Pixel coordinate grounding data

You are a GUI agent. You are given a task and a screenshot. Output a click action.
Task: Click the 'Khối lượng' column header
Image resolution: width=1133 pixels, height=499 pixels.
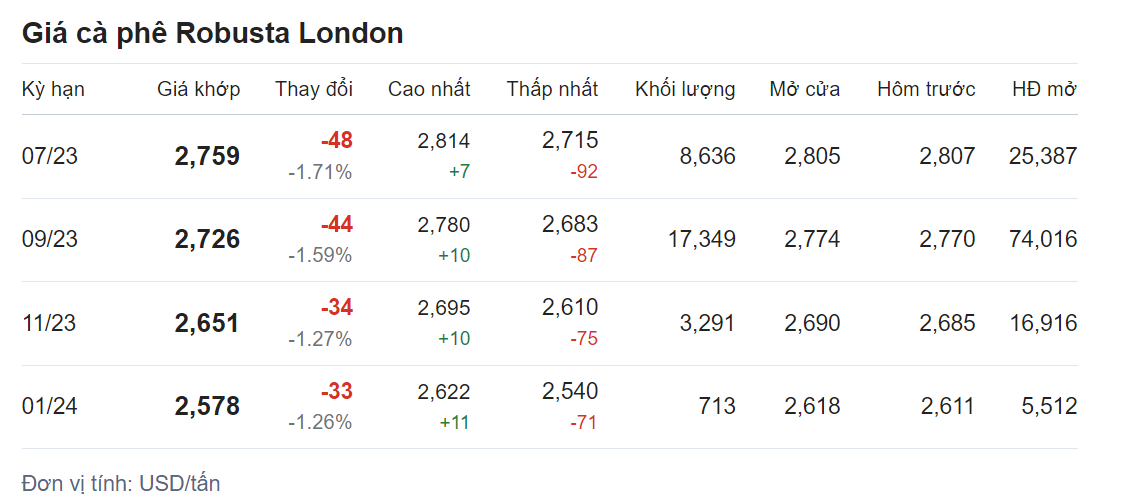[685, 89]
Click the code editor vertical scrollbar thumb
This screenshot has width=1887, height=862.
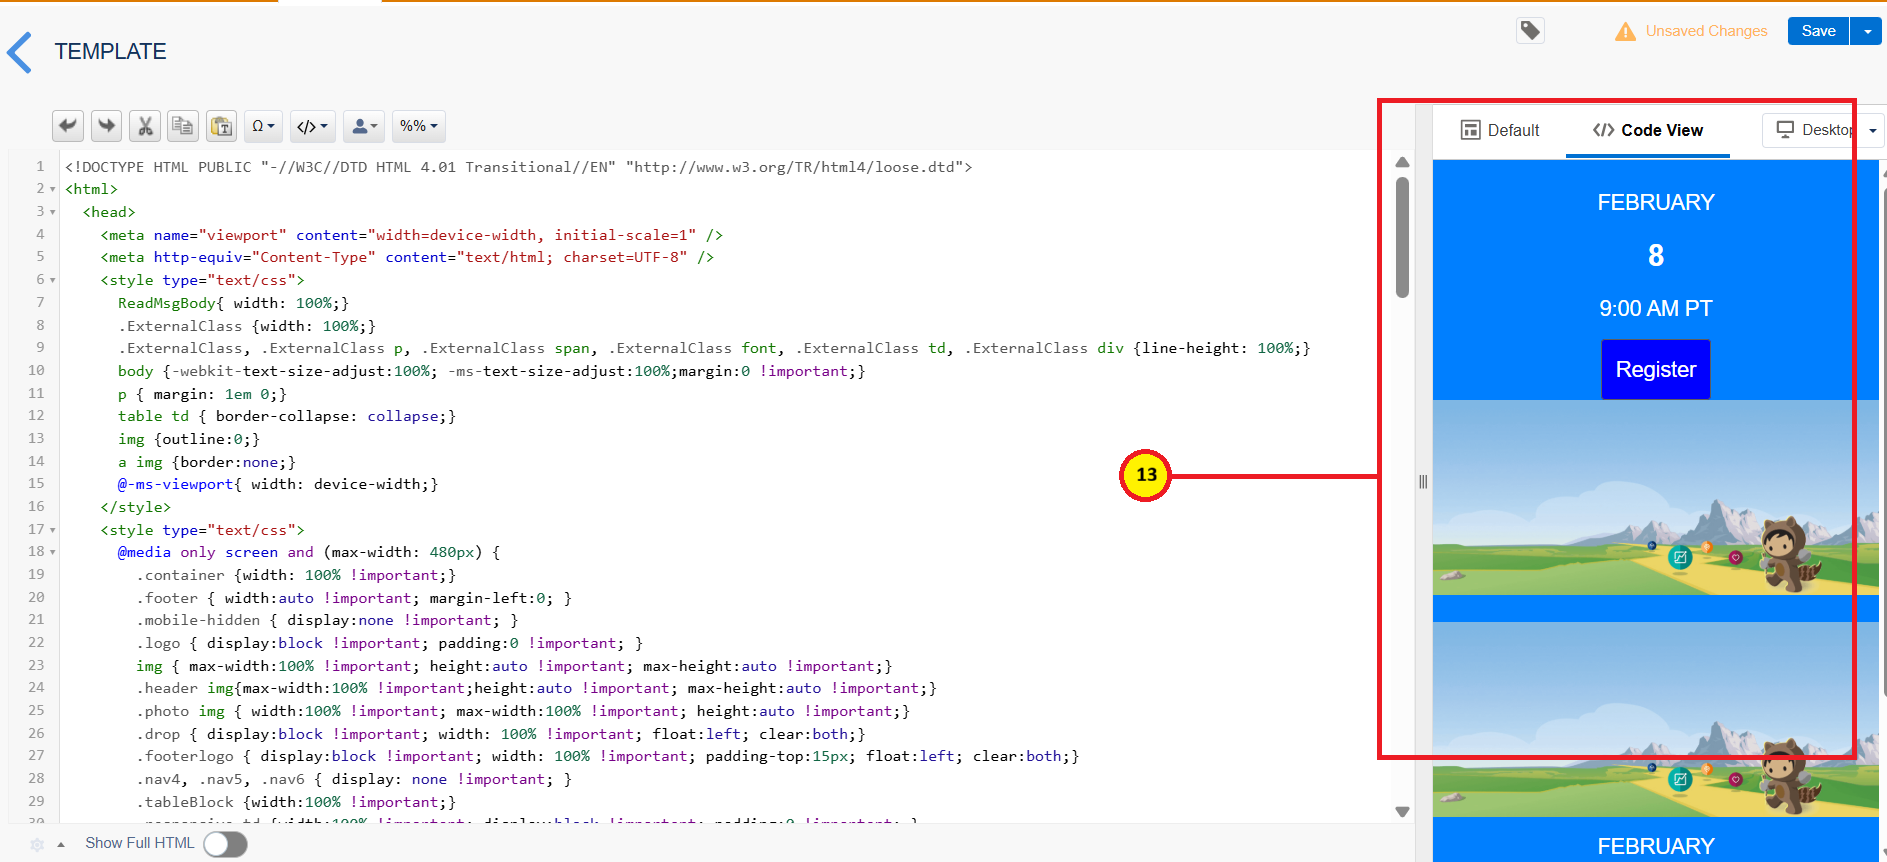tap(1402, 237)
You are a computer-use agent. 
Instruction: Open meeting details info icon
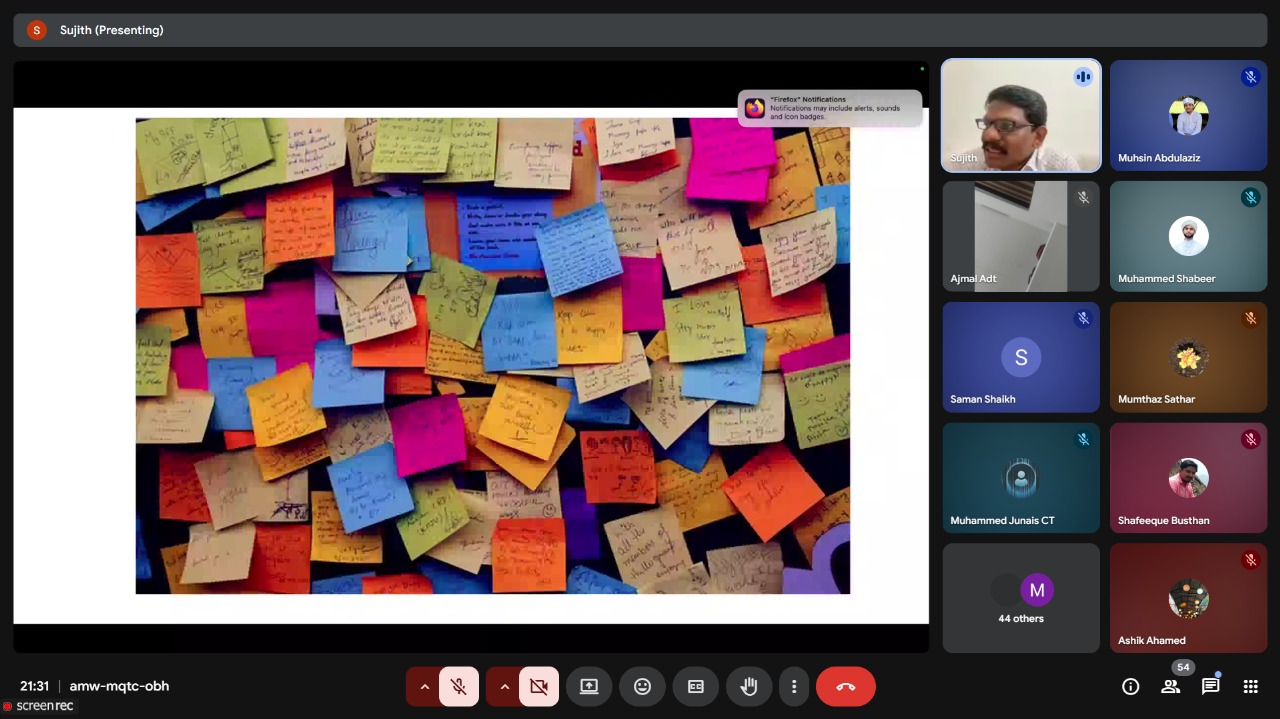click(1130, 686)
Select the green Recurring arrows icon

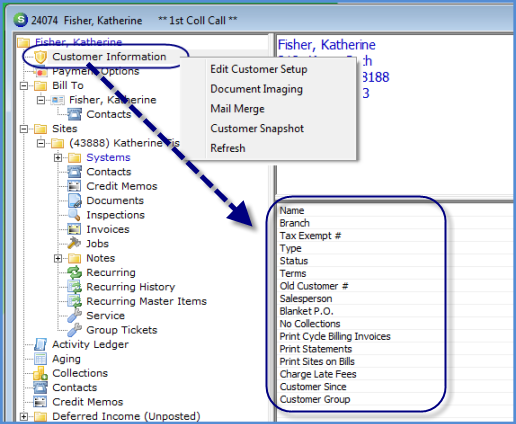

WHAT IS REQUIRED
Beginning with the line that contains "Image resolution: width=1133" and ending with the last line of the entries above, repeat each line exactly, but not the pictures.

ANSWER FOR THIS EXERCISE
Image resolution: width=1133 pixels, height=499 pixels.
[685, 89]
Click the code editor vertical scrollbar thumb
This screenshot has width=1887, height=862.
tap(1402, 237)
You are a computer-use agent. 
Instruction: Open meeting details info icon
click(1130, 686)
Select the green Recurring arrows icon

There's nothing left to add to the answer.